> TASK BRIEF:
Every single entry should be printed exactly.

> AVAILABLE DATA:

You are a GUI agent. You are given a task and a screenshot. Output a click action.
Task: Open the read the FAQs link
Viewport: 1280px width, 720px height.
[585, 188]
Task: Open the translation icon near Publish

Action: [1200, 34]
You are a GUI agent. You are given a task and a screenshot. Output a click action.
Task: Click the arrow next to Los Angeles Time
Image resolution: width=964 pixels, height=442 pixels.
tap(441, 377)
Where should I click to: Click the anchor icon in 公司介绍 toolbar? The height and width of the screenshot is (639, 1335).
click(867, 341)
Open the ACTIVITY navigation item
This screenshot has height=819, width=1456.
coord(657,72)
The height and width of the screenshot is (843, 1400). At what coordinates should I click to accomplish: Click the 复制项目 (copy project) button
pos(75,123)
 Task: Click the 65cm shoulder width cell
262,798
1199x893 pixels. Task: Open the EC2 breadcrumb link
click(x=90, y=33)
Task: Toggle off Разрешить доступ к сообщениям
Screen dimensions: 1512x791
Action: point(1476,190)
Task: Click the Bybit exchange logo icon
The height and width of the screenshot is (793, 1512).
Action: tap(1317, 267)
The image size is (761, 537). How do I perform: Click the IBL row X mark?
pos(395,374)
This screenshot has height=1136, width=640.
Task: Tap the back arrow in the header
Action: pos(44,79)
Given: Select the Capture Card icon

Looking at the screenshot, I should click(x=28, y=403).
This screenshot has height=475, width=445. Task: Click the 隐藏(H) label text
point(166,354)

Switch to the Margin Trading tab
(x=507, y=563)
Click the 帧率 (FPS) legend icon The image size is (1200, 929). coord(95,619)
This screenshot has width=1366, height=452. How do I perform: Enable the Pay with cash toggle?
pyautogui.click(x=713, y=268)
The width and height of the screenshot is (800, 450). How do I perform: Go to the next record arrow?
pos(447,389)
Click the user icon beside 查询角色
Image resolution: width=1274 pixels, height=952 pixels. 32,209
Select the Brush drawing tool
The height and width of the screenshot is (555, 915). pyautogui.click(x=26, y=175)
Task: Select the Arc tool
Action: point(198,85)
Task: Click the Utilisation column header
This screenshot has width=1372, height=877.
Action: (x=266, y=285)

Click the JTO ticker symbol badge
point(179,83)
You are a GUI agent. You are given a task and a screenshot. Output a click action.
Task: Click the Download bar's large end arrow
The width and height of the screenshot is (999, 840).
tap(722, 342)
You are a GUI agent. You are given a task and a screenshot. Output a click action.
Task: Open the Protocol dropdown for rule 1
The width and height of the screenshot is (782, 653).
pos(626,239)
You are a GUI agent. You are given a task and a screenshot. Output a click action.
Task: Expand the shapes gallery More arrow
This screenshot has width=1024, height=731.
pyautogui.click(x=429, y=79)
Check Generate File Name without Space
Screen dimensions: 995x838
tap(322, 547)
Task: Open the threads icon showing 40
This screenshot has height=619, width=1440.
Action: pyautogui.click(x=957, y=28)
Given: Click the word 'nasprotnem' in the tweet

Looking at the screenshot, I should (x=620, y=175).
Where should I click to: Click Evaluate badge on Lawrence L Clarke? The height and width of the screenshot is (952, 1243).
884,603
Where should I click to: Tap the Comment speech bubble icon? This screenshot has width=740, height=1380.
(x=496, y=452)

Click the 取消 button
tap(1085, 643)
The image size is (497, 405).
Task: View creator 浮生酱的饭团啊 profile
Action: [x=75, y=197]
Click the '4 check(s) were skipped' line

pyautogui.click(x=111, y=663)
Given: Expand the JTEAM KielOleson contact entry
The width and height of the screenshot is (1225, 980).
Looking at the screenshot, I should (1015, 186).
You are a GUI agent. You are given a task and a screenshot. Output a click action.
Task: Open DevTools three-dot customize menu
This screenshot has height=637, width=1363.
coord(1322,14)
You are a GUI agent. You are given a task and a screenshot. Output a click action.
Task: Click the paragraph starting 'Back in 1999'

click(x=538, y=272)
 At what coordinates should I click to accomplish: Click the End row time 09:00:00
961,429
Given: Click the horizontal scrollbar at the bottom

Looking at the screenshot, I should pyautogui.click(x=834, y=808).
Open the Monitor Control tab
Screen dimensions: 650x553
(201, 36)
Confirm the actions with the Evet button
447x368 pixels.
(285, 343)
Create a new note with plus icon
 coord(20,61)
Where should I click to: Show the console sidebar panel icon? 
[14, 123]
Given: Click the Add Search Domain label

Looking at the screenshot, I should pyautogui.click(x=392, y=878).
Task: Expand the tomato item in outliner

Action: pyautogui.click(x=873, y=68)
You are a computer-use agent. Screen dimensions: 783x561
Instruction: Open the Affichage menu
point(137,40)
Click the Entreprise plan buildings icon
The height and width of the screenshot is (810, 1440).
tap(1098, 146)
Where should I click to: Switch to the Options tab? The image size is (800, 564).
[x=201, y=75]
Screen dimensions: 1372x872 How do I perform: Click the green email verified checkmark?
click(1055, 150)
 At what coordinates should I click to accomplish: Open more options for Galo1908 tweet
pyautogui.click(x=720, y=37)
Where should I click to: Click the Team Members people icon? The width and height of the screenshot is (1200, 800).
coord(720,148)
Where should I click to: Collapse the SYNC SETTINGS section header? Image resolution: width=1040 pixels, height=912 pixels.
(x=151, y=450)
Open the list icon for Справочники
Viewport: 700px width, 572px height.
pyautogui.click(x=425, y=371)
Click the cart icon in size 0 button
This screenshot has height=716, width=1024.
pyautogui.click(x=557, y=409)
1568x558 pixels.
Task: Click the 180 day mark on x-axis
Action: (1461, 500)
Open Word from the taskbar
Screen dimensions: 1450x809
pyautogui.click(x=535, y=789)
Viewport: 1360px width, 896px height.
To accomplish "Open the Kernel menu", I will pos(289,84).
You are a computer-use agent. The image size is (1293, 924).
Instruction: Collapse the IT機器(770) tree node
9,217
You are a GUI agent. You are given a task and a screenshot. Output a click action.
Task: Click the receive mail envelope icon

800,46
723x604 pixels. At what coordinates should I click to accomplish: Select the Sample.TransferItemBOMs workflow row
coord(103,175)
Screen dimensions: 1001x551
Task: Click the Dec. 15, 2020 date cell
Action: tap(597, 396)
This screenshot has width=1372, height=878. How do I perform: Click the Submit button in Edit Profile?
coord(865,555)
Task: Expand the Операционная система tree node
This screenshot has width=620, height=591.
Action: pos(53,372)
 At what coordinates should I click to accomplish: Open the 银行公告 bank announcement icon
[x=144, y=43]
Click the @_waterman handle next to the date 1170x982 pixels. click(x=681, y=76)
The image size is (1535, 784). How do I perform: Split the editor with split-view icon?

> SOLUTION TO THIS EXERCISE:
You are a GUI agent. You are given a task and a screenshot. Output a click action.
Task: Open the read the FAQs link
Viewport: 1280px width, 720px height.
[585, 188]
Task: Open the translation icon near Publish

Action: [1200, 34]
You are a GUI agent. You are given a task and a screenshot. Output a click action.
Task: Click the arrow next to Los Angeles Time
Image resolution: width=964 pixels, height=442 pixels.
tap(441, 377)
Where should I click to: Click the anchor icon in 公司介绍 toolbar? The height and width of the screenshot is (639, 1335).
click(867, 341)
Open the ACTIVITY navigation item
This screenshot has height=819, width=1456.
coord(657,72)
The height and width of the screenshot is (843, 1400). At what coordinates should I click to accomplish: Click the 复制项目 (copy project) button
pos(75,123)
 Task: Click the 65cm shoulder width cell
262,798
1199x893 pixels. Task: Open the EC2 breadcrumb link
click(x=90, y=33)
Task: Toggle off Разрешить доступ к сообщениям
Screen dimensions: 1512x791
Action: point(1476,190)
Task: Click the Bybit exchange logo icon
The height and width of the screenshot is (793, 1512).
Action: tap(1317, 267)
The image size is (761, 537). How do I perform: Click the IBL row X mark?
pos(395,374)
This screenshot has height=1136, width=640.
Task: Tap the back arrow in the header
Action: pos(44,79)
Given: Select the Capture Card icon

Looking at the screenshot, I should click(x=28, y=403).
This screenshot has height=475, width=445. Task: Click the 隐藏(H) label text
point(166,354)

Switch to the Margin Trading tab
(x=507, y=563)
Click the 帧率 (FPS) legend icon The image size is (1200, 929). coord(95,619)
This screenshot has width=1366, height=452. How do I perform: Enable the Pay with cash toggle?
pyautogui.click(x=713, y=268)
The width and height of the screenshot is (800, 450). How do I perform: Go to the next record arrow?
pos(447,389)
Click the user icon beside 查询角色
Image resolution: width=1274 pixels, height=952 pixels. 32,209
Select the Brush drawing tool
The height and width of the screenshot is (555, 915). pyautogui.click(x=26, y=175)
Task: Select the Arc tool
Action: point(198,85)
Task: Click the Utilisation column header
This screenshot has width=1372, height=877.
Action: (x=266, y=285)

Click the JTO ticker symbol badge
point(179,83)
You are a GUI agent. You are given a task and a screenshot. Output a click action.
Task: Click the Download bar's large end arrow
The width and height of the screenshot is (999, 840).
tap(722, 342)
You are a GUI agent. You are given a task and a screenshot. Output a click action.
Task: Open the Protocol dropdown for rule 1
The width and height of the screenshot is (782, 653).
pos(626,239)
You are a GUI agent. You are given a task and a screenshot. Output a click action.
Task: Expand the shapes gallery More arrow
This screenshot has width=1024, height=731.
pyautogui.click(x=429, y=79)
Check Generate File Name without Space
Screen dimensions: 995x838
tap(322, 547)
Task: Open the threads icon showing 40
This screenshot has height=619, width=1440.
Action: pyautogui.click(x=957, y=28)
Given: Click the word 'nasprotnem' in the tweet

Looking at the screenshot, I should (x=620, y=175).
Where should I click to: Click Evaluate badge on Lawrence L Clarke? The height and width of the screenshot is (952, 1243).
884,603
Where should I click to: Tap the Comment speech bubble icon? This screenshot has width=740, height=1380.
(x=496, y=452)

Click the 取消 button
tap(1085, 643)
The image size is (497, 405).
Task: View creator 浮生酱的饭团啊 profile
Action: [x=75, y=197]
Click the '4 check(s) were skipped' line

pyautogui.click(x=111, y=663)
Given: Expand the JTEAM KielOleson contact entry
The width and height of the screenshot is (1225, 980).
Looking at the screenshot, I should (1015, 186).
You are a GUI agent. You are given a task and a screenshot. Output a click action.
Task: Open DevTools three-dot customize menu
This screenshot has height=637, width=1363.
coord(1322,14)
You are a GUI agent. You are given a task and a screenshot. Output a click action.
Task: Click the paragraph starting 'Back in 1999'

click(x=538, y=272)
 At what coordinates should I click to accomplish: Click the End row time 09:00:00
961,429
Given: Click the horizontal scrollbar at the bottom

Looking at the screenshot, I should pyautogui.click(x=834, y=808).
Open the Monitor Control tab
Screen dimensions: 650x553
(201, 36)
Confirm the actions with the Evet button
447x368 pixels.
(285, 343)
Create a new note with plus icon
 coord(20,61)
Where should I click to: Show the console sidebar panel icon? 
[14, 123]
Given: Click the Add Search Domain label

Looking at the screenshot, I should pyautogui.click(x=392, y=878).
Task: Expand the tomato item in outliner

Action: pyautogui.click(x=873, y=68)
You are a computer-use agent. Screen dimensions: 783x561
Instruction: Open the Affichage menu
point(137,40)
Click the Entreprise plan buildings icon
The height and width of the screenshot is (810, 1440).
tap(1098, 146)
Where should I click to: Switch to the Options tab? The image size is (800, 564).
[x=201, y=75]
Screen dimensions: 1372x872 How do I perform: Click the green email verified checkmark?
click(1055, 150)
 At what coordinates should I click to accomplish: Open more options for Galo1908 tweet
pyautogui.click(x=720, y=37)
Where should I click to: Click the Team Members people icon? The width and height of the screenshot is (1200, 800).
coord(720,148)
Where should I click to: Collapse the SYNC SETTINGS section header? Image resolution: width=1040 pixels, height=912 pixels.
(x=151, y=450)
Open the list icon for Справочники
Viewport: 700px width, 572px height.
pyautogui.click(x=425, y=371)
Click the cart icon in size 0 button
This screenshot has height=716, width=1024.
pyautogui.click(x=557, y=409)
1568x558 pixels.
Task: Click the 180 day mark on x-axis
Action: (1461, 500)
Open Word from the taskbar
Screen dimensions: 1450x809
pyautogui.click(x=535, y=789)
Viewport: 1360px width, 896px height.
To accomplish "Open the Kernel menu", I will pos(289,84).
You are a computer-use agent. The image size is (1293, 924).
Instruction: Collapse the IT機器(770) tree node
9,217
You are a GUI agent. You are given a task and a screenshot. Output a click action.
Task: Click the receive mail envelope icon

800,46
723x604 pixels. At what coordinates should I click to accomplish: Select the Sample.TransferItemBOMs workflow row
coord(103,175)
Screen dimensions: 1001x551
Task: Click the Dec. 15, 2020 date cell
Action: tap(597, 396)
This screenshot has width=1372, height=878. How do I perform: Click the Submit button in Edit Profile?
coord(865,555)
Task: Expand the Операционная система tree node
This screenshot has width=620, height=591.
Action: pos(53,372)
 At what coordinates should I click to accomplish: Open the 银行公告 bank announcement icon
[x=144, y=43]
Click the @_waterman handle next to the date 1170x982 pixels. click(x=681, y=76)
The image size is (1535, 784). How do I perform: Split the editor with split-view icon?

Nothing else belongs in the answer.